Quarta-feira, 05 de Março de 2014
Por Luciano Martins Costa
Comentário para o programa radiofônico do Observatório, 5/3/2014
O noticiário policial dos jornais paulistas tem registrado, nos últimos
dias, uma frequência preocupante de episódios de depredações e ataques
em cidades do interior. Os incidentes têm sido vinculados, ainda que
indiretamente, à decisão de colocar sob regime de isolamento os líderes
da facção criminosa chamada Primeiro Comando da Capital, que cumprem
penas em presídios de segurança máxima.
Nos quatro dias de carnaval, foram dezenas de ataques com coquetéis
molotov contra veículos, principalmente ônibus, e prédios públicos e
particulares em cinco cidades, com grande concentração no oeste e
noroeste do Estado. Em algumas das ocorrências, chama atenção a presença
de adolescentes, com idades entre 13 e 16 anos.
Com cautela, porta-vozes da Secretaria da Segurança Pública evitam
afirmar que se trata de uma retaliação por conta do cerco ao chamado
PCC. Somente em Campinas, catorze ônibus do sistema municipal de
transporte foram depredados na madrugada de terça-feira (4/4). Durante o
período de carnaval, chegou a 22 o total de veículos vandalizados.
No carnaval do ano passado, registraram-se apenas 6 ocorrências desse
tipo, mas em 2011 a cidade havia sofrido nada menos do que 66 ataques a
ônibus, o que complica a análise das causas.

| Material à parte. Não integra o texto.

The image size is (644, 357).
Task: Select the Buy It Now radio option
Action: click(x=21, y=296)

Na cidade de Promissão, a 451 km de São Paulo, além de sete veículos
também foi atacada a casa de um policial rodoviário. As outras cidades
com ocorrências semelhantes foram Assis, Ourinhos e Santa Cruz do Rio
Pardo.
Policiais ouvidos pela imprensa acham que a ação foi uma resposta a uma
operação que resultou na apreensão de grande quantidade de drogas e na
prisão de 199 suspeitos na região.
Em outra reportagem, o Estado de S. Paulo
divulga relatório do Conselho Internacional de Controle de Narcóticos,
órgão da ONU, no qual se revela que o consumo de cocaína no Brasil mais
do que dobrou em dez anos.
Além de fundamental na rota da droga
produzida nos países andinos, nosso país se tornou um dos maiores
consumidores, com um volume quatro vezes superior à média mundial.
Quem financia?
Há uma relação direta entre os incidentes no interior paulista e
indicadores de consumo de drogas, embora não explicitada nas
reportagens: o lucro dos traficantes é tão elevado e seus negócios tão
consolidados que toda ação policial de grande escala produz um efeito
semelhante ao das crises que abalam as bolsas de valores.

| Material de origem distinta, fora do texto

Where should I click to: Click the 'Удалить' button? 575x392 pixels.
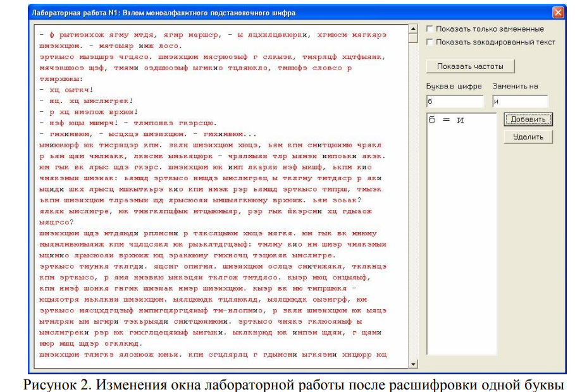pyautogui.click(x=528, y=137)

Em alguns casos, a apreensão de grandes quantidades, como ocorreu na
véspera do carnaval, quando a polícia recolheu 300 quilos de drogas na
sede da Torcida Organizada do Palmeiras, em São Paulo, provoca um
rearranjo no sistema de distribuição e o imediato aumento de preços.
As reportagens sempre remetem a dificuldades do governo paulista com o
sistema do crime organizado, principalmente em relação ao chamado PCC.
Mas o noticiário fragmentado dissimula o principal eixo da questão:
falta uma política nacional capaz de controlar o fluxo de drogas através
do país, e não há como escapar à responsabilidade da aliança política
liderada pelo PT, que domina o poder Executivo desde 2003: os dados da
ONU sobre a expansão do mercado das drogas no Brasil, em índices
superiores aos do consumo mundial, nesse período, não deixam margem para
desculpas.
O desembargador aposentado Walter Maierovitch, certamente o brasileiro
mais familiarizado com a questão do crime organizado e ex-titular da
Secretaria Nacional Antidrogas, costuma dizer que as operações policiais
espetaculares são apenas isso: espetáculos. Na sua opinião, os anúncios
de grandes apreensões de substâncias ilícitas apenas sinalizam para o
mercado do crime que é hora de aumentar preços. O grande desafio,
observa, é atacar as finanças das quadrilhas.
De fato, o leitor nunca encontra respondida nos jornais, a pergunta: a
quem pertencem as drogas apreendidas? Por exemplo, quem era o dono dos
445 quilos de pasta-base de cocaína que foram apreendidos num
helicóptero que pertence ao deputado mineiro Gustavo Perrella, do
partido Solidariedade?
Mas há uma questão ainda mais importante: quem financia o narcotráfico?
Repórteres investigativos que foram atrás dessa pauta nos últimos
trinta anos esbarraram em delegados de polícia, políticos,
empreendedores imobiliários, oficiais da Polícia Militar, donos de casas
de prostituição, bicheiros e exploradores de jogos clandestinos –
chegaram perto até mesmo de um empresário do setor de educação.
Mas essa segue sendo a reportagem que nunca foi escrita.